De-identify, aggregate, and secure

HP was careful not to attach any of these sensors’ potential to consumer-level entertainment options like games or movie-watching. Instead, the company’s PR team talked primarily about this headset as a useful solution for training exercises—with a not-so-subtle nudge about how virtualized versions of intense scenarios may prove useful during our continued quarantine era. (Without a firm launch window, however, there’s no telling whether we’ll see the G2 Omnicept before a working COVID-19 vaccine.)

Before I could pipe up with my timely concerns, HP shoved a slide in my face with three privacy-minded bullet points. First, the HP Omnicept SDK, which gives developers the full suite of APIs needed to capture and translate biometric data, has been developed with GDPR compliance at its core. Second, HP’s cloud infrastructure offer to enterprise-grade Omnicept customers promises to “de-identify, aggregate, and secure” all user data that it processes.

Last of all, HP says the headset itself “secures data during capture within a legal framework that adheres to GDPR, and no data is stored on the headset.” That still leaves data handling up to individual firms who hand these headsets, and their compatible training apps, to staffers and students—and decide what to do with the wealth of personal information, particularly emotional responses (as tracked by heartrate and pupil sensors), gleaned by any battery of training sequences or tests.

“Privacy was the beginning of the [Omnicept] conversations,” consultant and Virtual Human Interaction Lab Founding Director Jeremy Bailenson said about the rollout of Omnicept as a product line, and he alleged that the company will “open up” data that scientists can access related to how G2 Omnicept’s sensors work—though exactly what data will roll out and how remains to be seen.

“Not going to do much” for gamers

HP Product Manager Scott Rawlings claims that its Omnicept SDK will go so far as to give developers “APIs for cognitive load.” As an example, Rawlings described a scenario where trainers understand how stressed someone might be when handling difficult simulations such as piloting a plane through 60MPH winds, or to track how effective a training regimen is by seeing an engineer’s mental state improve after practicing and receiving further instruction. It didn’t take me long to think of the potential evils that might come from employers having fine-tuned data about staffers’ cognitive load, of course.
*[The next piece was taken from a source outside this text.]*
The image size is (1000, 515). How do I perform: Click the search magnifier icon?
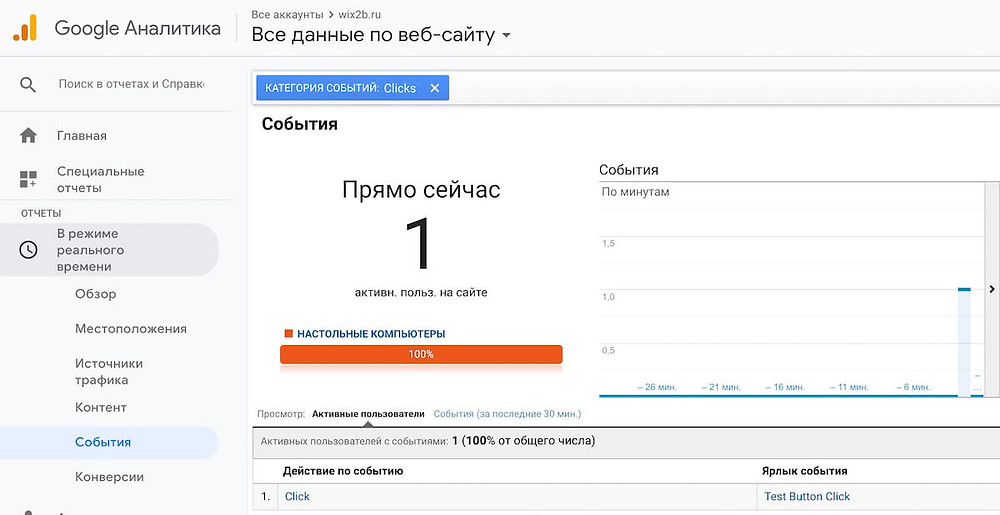tap(28, 85)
One less-creepy bonus about the eye-tracking system is that it opens up HP G2 Omnicept’s support for “foveated rendering.” The Omnicept’s SDK can “follow the direction of the eye” and adjust 3D rendering on the fly to blur whatever pixels a VR user is not looking directly at, and thus make performance more efficient. HP says that this part of its SDK will be open to developers at large, which is possibly good news for future headsets or third-party eye-tracking systems added to existing headsets.

Notice all of the comments above about training and employees? That’s intentional. HP has made it clear that the headset will not be aimed at the consumer-grade market, which seems as much an indication of its retail plan (read: less collaboration with retailers, more of a case-by-case sales basis with enterprise customers) as its likely price window (read: higher than the $600 G2). “Unless [customers] have software that supports this functionality, [Omnicept’s special features] are not going to do much for them,” Rawlings says about the potential of buying this as a gaming headset (though it will support SteamVR by default, at least).